503 is indeed a prime number, so your intuition was right. Prime numbers, as you mentioned, are numbers greater than 1 that are only divisible by 1 and themselves. To determine if a number is prime, dividing it by smaller prime numbers to see if it can be evenly divided is a common approach. Generally, if you’re working with a number like 503, you would check its divisibility against prime numbers up to the square root of that number. The square root of 503 is a bit more than 22, so we only need to consider prime numbers up to 22.
You’ve already tried 2, 3, and 5. 503 is not even, so it’s not divisible by 2. The digits of 503 don’t sum up to a multiple of 3, ruling that out.

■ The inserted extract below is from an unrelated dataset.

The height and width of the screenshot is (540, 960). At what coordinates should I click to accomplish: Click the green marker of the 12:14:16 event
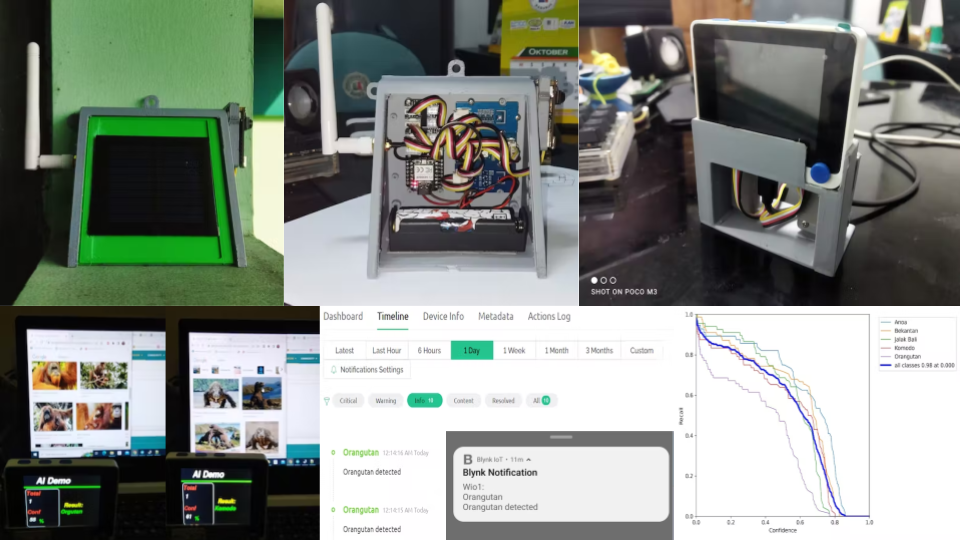pos(334,453)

It doesn’t end in a 0 or 5, so it’s not divisible by 5 either. Then, we’d look at other prime numbers like 7, 11, 13, 17, and 19. In each case, you’ll find that 503 doesn’t divide evenly by any of them. Let’s take 7 as an example: 503 divided by 7 is approximately 71.857. Since there’s no even quotient, 503 isn’t divisible by 7. You’d find similar results for the others.
Because 503 can’t be divided without a remainder by any of these individual primes, it qualifies as a prime number itself. If you’re tackling large numbers, mathematicians often use more sophisticated algorithms, but for numbers of reasonable size, this basic method suffices. So, rest assured that 503 holds its place among the unique prime numbers!